Enquanto o aumento do risco absoluto de sangramento maior foi consistente ao longo dos 3 grupos de CHA2DS2-VASC, a redução absoluta de AVC/embolia sistêmica foi numericamente maior entre os pacientes com CHA2DS2-VASC > 4 (p=0.06).
Para pacientes com CHA2DS2-VASC > 4, o número necessário para tratar para benefício (NNTB) foi 25 para prevenir um episódio de AVC/embolia sistêmica após 3,5 anos, e o número necessário para o dano (NNTH) para causar um sangramento maior foi de 59.
Discussão
O estudo ARTESiA demonstrou que a apixabana reduziu significativamente o risco de AVC/embolia sistêmica em pacientes com FASC.
No entanto, uma vez que o risco absoluto de AVC em pacientes portadores de FASC é de apenas 1.0-1.5% ao ano, clínicos procuram por mais protocolos capazes de guiá-los no manejo desses pacientes.
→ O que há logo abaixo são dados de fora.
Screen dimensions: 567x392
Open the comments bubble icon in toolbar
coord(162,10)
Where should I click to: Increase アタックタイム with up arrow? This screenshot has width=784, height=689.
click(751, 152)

O estudo mostra que o CHA2DS2-VASC, escore padrão para guiar o tratamento de FA clínica, estratifica o risco de modo a ser útil na orientação quanto ao tratamento da FASC com anticoagulantes orais.
Porém, em vez da pontuação usada na FA clínica de 1 ponto para homens e 2 pontos para mulheres, os resultados do ARTESiA sugerem um valor > 4 para ambos os sexos na recomendação de anticoagulante oral para pacientes com FASC, sendo razoável o uso de anticoagulante para aqueles com CHA2DS2-VASC = 4.
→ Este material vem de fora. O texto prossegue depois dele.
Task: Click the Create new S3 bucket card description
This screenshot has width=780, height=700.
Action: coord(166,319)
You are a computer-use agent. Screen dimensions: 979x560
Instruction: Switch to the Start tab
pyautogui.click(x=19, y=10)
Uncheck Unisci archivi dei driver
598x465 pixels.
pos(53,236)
O estudo também mostrou que o risco de AVC/embolia sistêmica dentre os pacientes em uso de AAS com história de AVC ou AIT é de 3,1% ao ano, sugerindo que terapia com anticoagulante oral seja prescrita até para aqueles pacientes com CHA2DS2-VASC ≤ 4.
Os resultados mostram que o CHA2DS2-VASC pode ajudar na estratificação do risco de AVC para pacientes com FASC, especialmente aqueles sem antecedente de AVC.
Conclusão
Um em cada 4 pacientes com FASC apresentava CHA2DS2-VASC > 4 e risco de AVC/embolia sistêmica maior que 2,2% ao ano.
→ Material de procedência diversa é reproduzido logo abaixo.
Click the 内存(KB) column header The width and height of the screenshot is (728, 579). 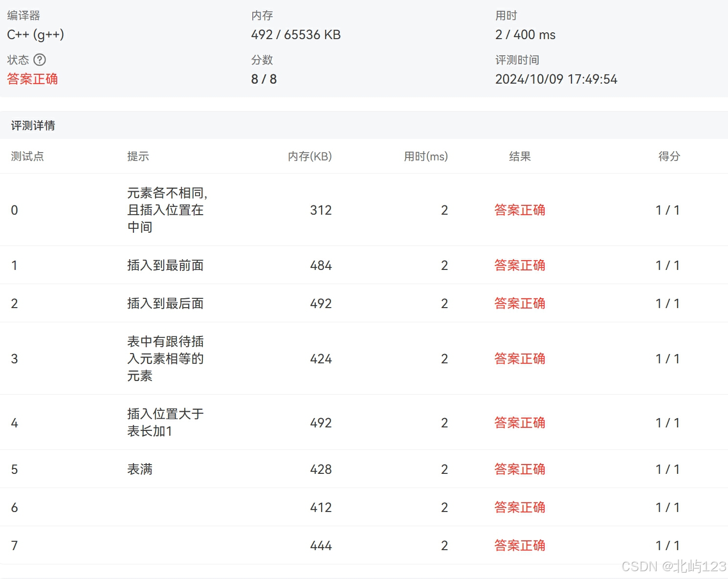(x=309, y=156)
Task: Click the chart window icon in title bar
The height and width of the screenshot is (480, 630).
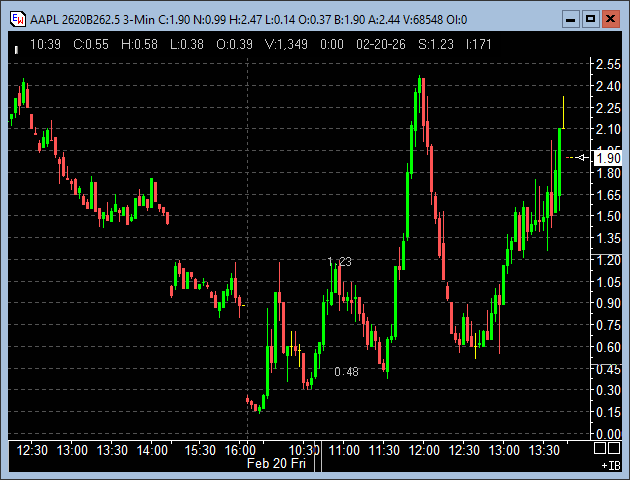Action: (x=17, y=18)
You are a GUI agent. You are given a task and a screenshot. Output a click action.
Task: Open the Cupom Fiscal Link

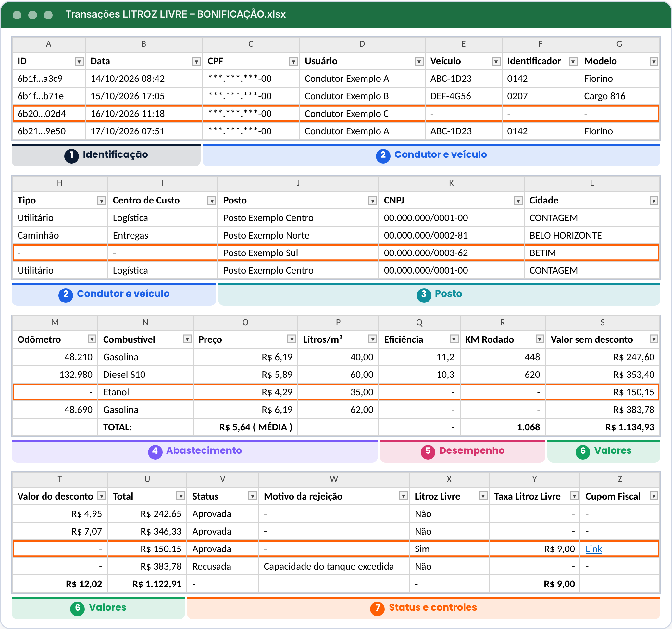point(594,549)
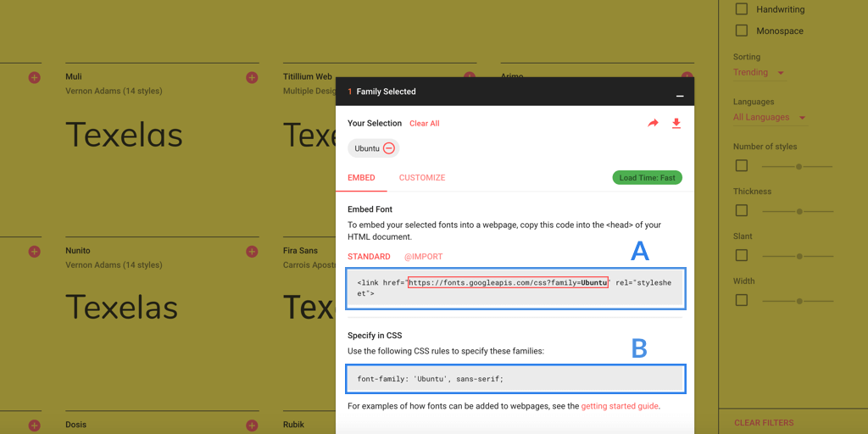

Tais pacientes devem ser tratados com anticoagulante oral, uma vez que parece prevenir cerca de duas vezes mais AVC/embolia sistêmica do que sangramentos maiores que possam causar.
Pacientes com CHA2DS2-VASC < 4 tem pouca probabilidade de se beneficiar do anticoagulante oral, já que possuem baixo risco de AVC e o tratamento causa mais sangramento maior do que previne AVC/embolia sistêmica.
Existe um grupo intermediário substancial (CHA2DS2-VASC = 4) no qual as preferências do paciente podem ajudar na decisão quanto ao tratamento.
REFERÊNCIAS
– Tratado de Geriatria e Gerontologia. Freitas, E.V.; Py, L.; Neri, A. L.; Cançado, F. A.. X.C.; Gorzoni, M.L.; Doll, J. 4ª. Edição.
– Lopes, R. et al. Apixaban versus Aspirin to CHA2DS2-VASc Score in Subclinical Atrial Fibrillation: Insights from ARTESiA. Journal of the American College of Cardiology. 2024.05.002.